* [EXTRACT TO READ]
____

Angela Carter, The Bloody Chamber and Other Stories
I first came across these stories when I was seventeen; they were utterly unlike anything I'd ever read before, and in a sense were my introduction to the thrills of grown-up contemporary fiction. In them, Carter retells the fairy tales of Perrault and Grimm, but returns the stories to their often violent folk-tale roots to transform them into parables of sexual desire and maturation. Her style is extravagant and irreverent, and her technique is brilliantly eclectic. When she died, tragically young, in 1992, the UK lost an energetic feminist literary voice that has never been replaced.
Charles Dickens, Great Expectations
'Ours was the marsh country, down by the river...' I admire all of Dickens's novels, but Great Expectations is the one that has stayed with me the most - becoming part of my mental baggage, so that I regularly find references to it creeping into my own books. For me, it's the most concise and well-crafted of Dickens's fictions, and contains some of his most memorable characters: Magwitch, Jaggers, Wemmick, emotionally-arrested Miss Havisham in her spidery bridal dress. I love the Gothic intensity of it all; I love the edginess and guilt with which the narrative is saturated.

____

* [DATA SEGMENT]
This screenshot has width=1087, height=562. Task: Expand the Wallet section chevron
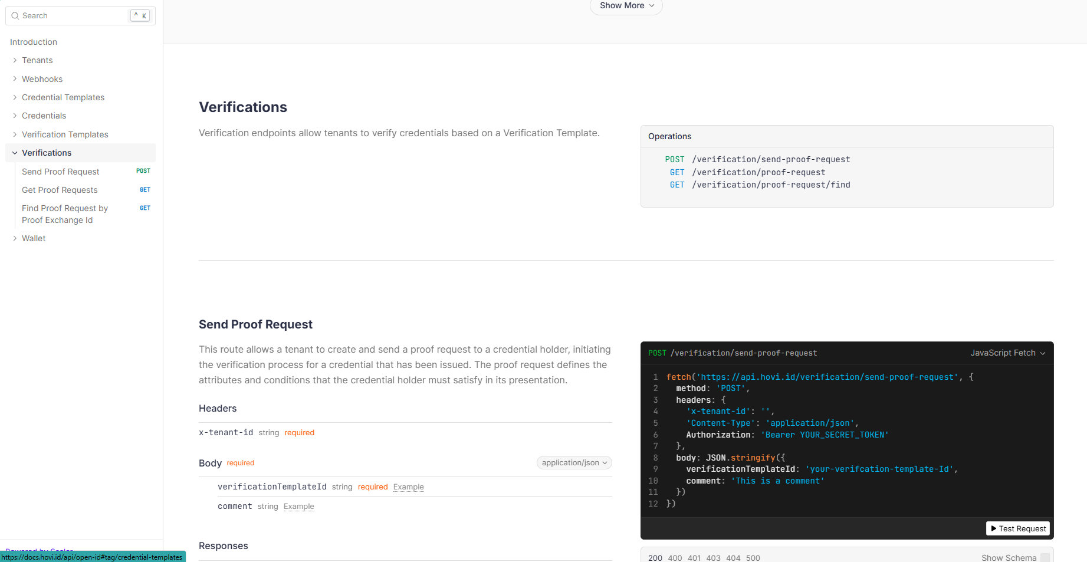tap(15, 238)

____

* [TASK TO COMPLETE] Continue the commentary on favorite books from the point after the entry on Great Expectations.

* [ANSWER TO THIS PROBLEM]
Patrick Hamilton, Twenty Thousand Streets Under the Sky
I'd recommend all of Hamilton's fiction, but this trio of linked novellas from the 1930s is a great example of his work. It's set in and around an imaginary London pub, The Midnight Bell, and its characters are ordinary people of a slightly depressed and shabby type: barmaids and prostitutes, waiters and drinkers. Hamilton explores their ambitions and frustrations with seriousness and respect, but also with an eye for the farcical: the result is fiction that is at once heartbreakingly bleak and extremely funny - fiction that will literally have you laughing at one page, and weeping at the next. I can't think of any other writers who have affected me quite like that.
Sylvia Townsend Warner, The Corner That Held Them
It always dismays me that Sylvia Townsend Warner isn't better known, and more widely read: she's one of the greatest British writers of the twentieth century - at least as good, say, as Evelyn Waugh, who's very solidly fixed in the UK writing canon. All her novels are small masterpieces, but The Corner That Held Them impresses me for all sorts of reasons. A study of a Benedictine convent over two centuries, it's a novel without a hero - a novel of community, of landscape, of time. For a book with no real plot, it's amazing that it manages to be so compelling; what urges you through it is the quality of its writing, and the compassion, wisdom and humour of its overall vision.
Mary Renault, The Persian Boy
I read all of Renault's books in my twenties, and they were partly responsible for my attraction to the historical novel as a writer, for Renault has to be one of the greatest ever exponents of the genre. The Persian Boy has always been my favourite of her novels. It's the story of Bagoas, the slave and lover of Alexander the Great, and like all Renault novels is takes the past seriously as a properly foreign place. Her characters are never simply modern people in togas and robes, they belong to a richly imagined world with complex social and cultural rules. Renault's skill is that she manages to bring this world to life for us in all its strangeness, yet lets us find points of meaning and emotional identification inside it. That's a rare and wonderful skill.